About this task: Copy a passage of the forum thread about the growth of ln n word for word: begin at the words "Prove that $\ln" and stop after "that $f(x_0) \le 0$.".

Document text:
-*-
Prove that $\ln n = o(n^\alpha)$ for all strictly positive real numbers $\alpha$

asymptoticsconvergence-divergencelogarithmsreal-analysissequences-and-series

I am trying to prove that for all $\alpha \in \mathbb R_+^*$:
$$\frac{\ln n}{n^\alpha} \longrightarrow{} 0$$
For $\alpha = 1$, I proved it using the squeeze theorem after showing (using the derivative of the difference) that $\ln n \le \sqrt n$ for almost all $n$. I tried to generalise this approach to an arbitrary positive exponent $\alpha$. To do that, I tried to prove that the function
$$f: x \mapsto \ln n – x^\alpha$$
is negative for almost all natural numbers. I showed that is was decreating over $I = [\left(\frac{2}{\alpha}\right)^\frac{2}{\alpha}, +\infty[$, but I can't manage to find a point $x_0 \in I$ such that $f(x_0) \le 0$.

What should I do?

Best Answer

If $\dfrac{\ln n}{n}\to 0,$ then $\dfrac{\ln n^\alpha}{n^\alpha} \to 0.$ Thus

$$\frac{\ln n}{n^\alpha} = \frac{1}{\alpha}\left (\frac{\ln n^\alpha}{n^\alpha}\right)\to \frac{1}{\alpha}\cdot 0 = 0.$$
-*-
Provided data:
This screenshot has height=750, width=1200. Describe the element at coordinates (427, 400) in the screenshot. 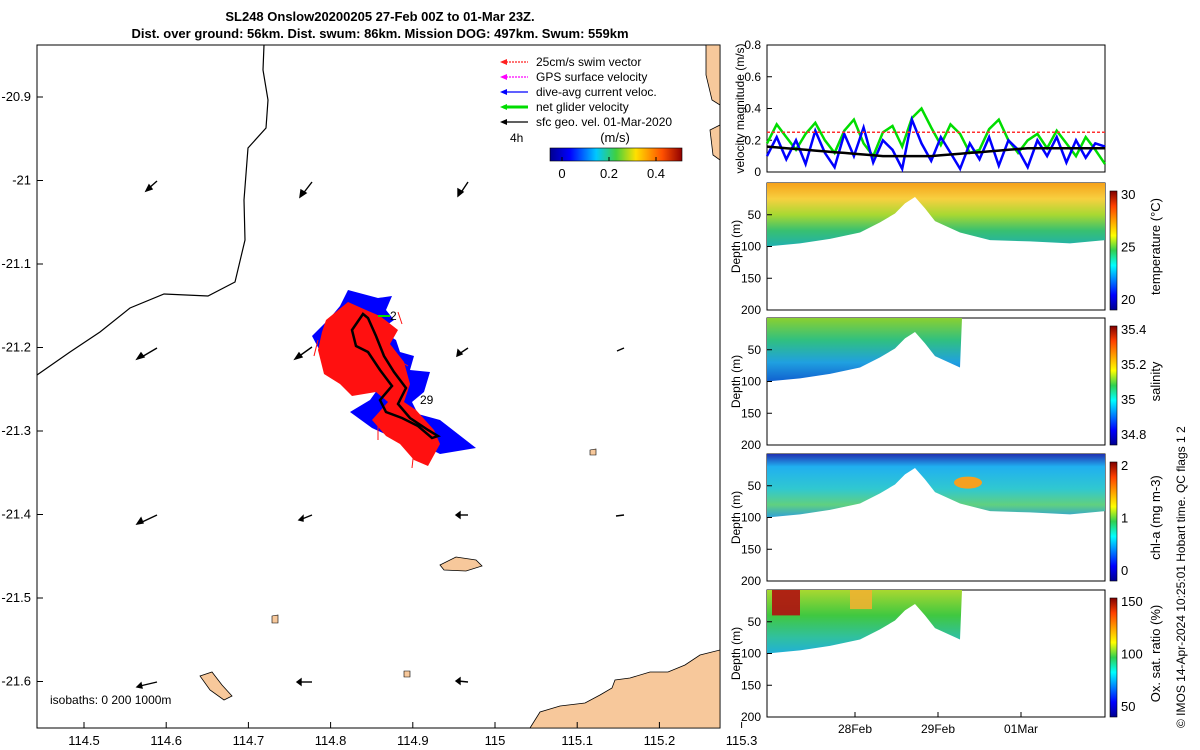

I see `track-end-label: 29` at that location.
-*-
Solution for this exercise:
Prove that $\ln n = o(n^\alpha)$ for all strictly positive real numbers $\alpha$

asymptoticsconvergence-divergencelogarithmsreal-analysissequences-and-series

I am trying to prove that for all $\alpha \in \mathbb R_+^*$:
$$\frac{\ln n}{n^\alpha} \longrightarrow{} 0$$
For $\alpha = 1$, I proved it using the squeeze theorem after showing (using the derivative of the difference) that $\ln n \le \sqrt n$ for almost all $n$. I tried to generalise this approach to an arbitrary positive exponent $\alpha$. To do that, I tried to prove that the function
$$f: x \mapsto \ln n – x^\alpha$$
is negative for almost all natural numbers. I showed that is was decreating over $I = [\left(\frac{2}{\alpha}\right)^\frac{2}{\alpha}, +\infty[$, but I can't manage to find a point $x_0 \in I$ such that $f(x_0) \le 0$.